I picked this up used for $20 it is the light green color. Is that a good deal?
Sears has them for $152
http://www.sears.com/shc/s/p_10153_...9x00001a&ci_src=14110944&ci_sku=SPM6067583701

Is the orange color Poulan Pro the new model?

*What does the blue pullout lever do?*

I put 2 cycle gas that I mixed and some bar chain oil in it and it started right up!

Just like the one in this video


----------



## DanCorcoran (Apr 20, 2012)

Don2222 said:


> Hello
> 
> I picked this up used for $20 it is the light green color. Is that a good deal?
> Sears has them for $152
> ...





The blue lever is the choke.  You can get the owner's manual online and read how to use it.


----------



## Don2222 (Apr 20, 2012)

Thanks Dan

Is it a good saw?

Don


----------



## HittinSteel (Apr 20, 2012)

For $20 it's a good saw. For $152, I'd save my pennies for a better saw.


----------



## mecreature (Apr 20, 2012)

I have one. its a fine chainsaw. I put a 14 inch bar on it.


----------



## DexterDay (Apr 21, 2012)

Blue lever is Choke. I had one a few years back... Not a bad saw. But moved up the steps to a bigger Saw. Bought a new 460 a couple weeks ago and I went with my BIL and picked up his new 562 XP. Sweet saw..
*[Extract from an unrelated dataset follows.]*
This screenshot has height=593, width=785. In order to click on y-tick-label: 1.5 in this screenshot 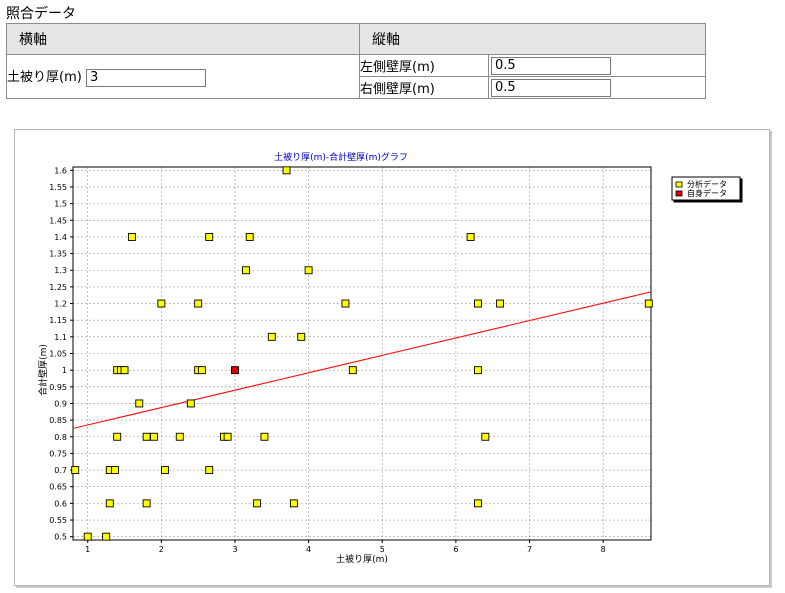, I will do `click(60, 204)`. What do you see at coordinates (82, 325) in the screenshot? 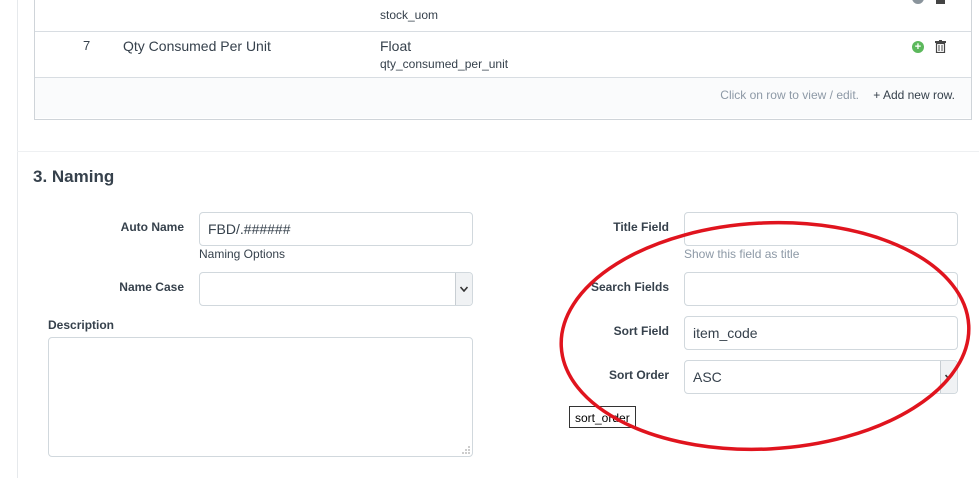
I see `description-label: Description` at bounding box center [82, 325].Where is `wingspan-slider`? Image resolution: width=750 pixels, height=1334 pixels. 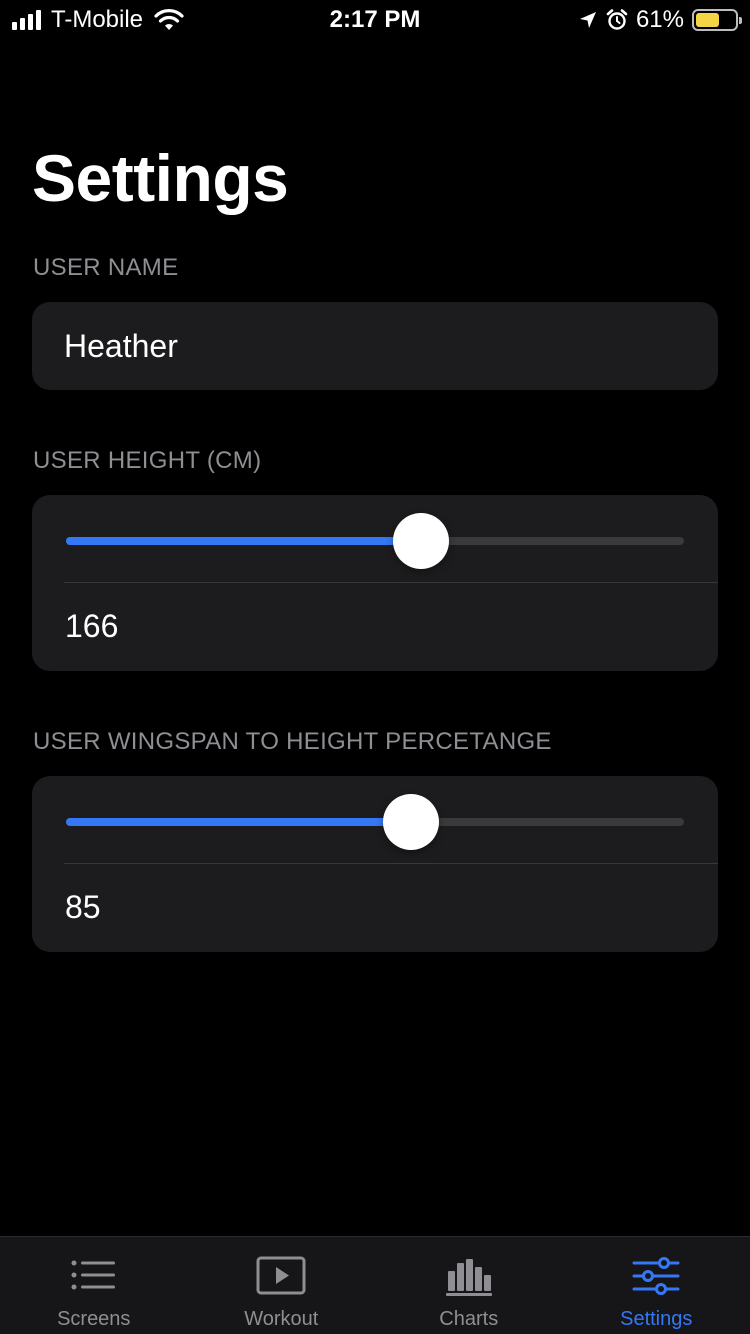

For what your gonna use that saw for? It should do just fine. Keep it filled with oil and a good pre-mix. Also a sharp chain and you will be good to go Don.


----------



## Don2222 (Apr 21, 2012)

DexterDay said:


> Blue lever is Choke. I had one a few years back... Not a bad saw. But moved up the steps to a bigger Saw. Bought a new 460 a couple weeks ago and I went with my BIL and picked up his new 562 XP. Sweet saw..
> 
> For what your gonna use that saw for? It should do just fine. Keep it filled with oil and a good pre-mix. Also a sharp chain and you will be good to go Don.


 
Thanks Dexter
Your saws look good!
Wow how big is the blade on that STIHL? I hear that is one of the BEST!


----------



## DexterDay (Apr 21, 2012)

Don2222 said:


> Thanks Dexter
> Your saws look good!
> Wow how big is the blade on that STIHL? I hear that is one of the BEST!



It has a 25" bar on it now. I ordered a 32" yestersay, w/ Full Chisel Skip tooth chain. Its not the Best (in my eyes it is), but Stihl makes 2 larger saws. The 660 and 880. Mine is plenty big enough for what I do. One day I will own a larger saw for milling. But that is yrs away..

What kind of project are you using the Poulan on? See ya Don


----------



## ScotO (Apr 22, 2012)

for 20 bucks I'd say you stole that saw!   That will be a great limb bucking, cleanup saw.  you didn't go wrong on buying it for that price.


----------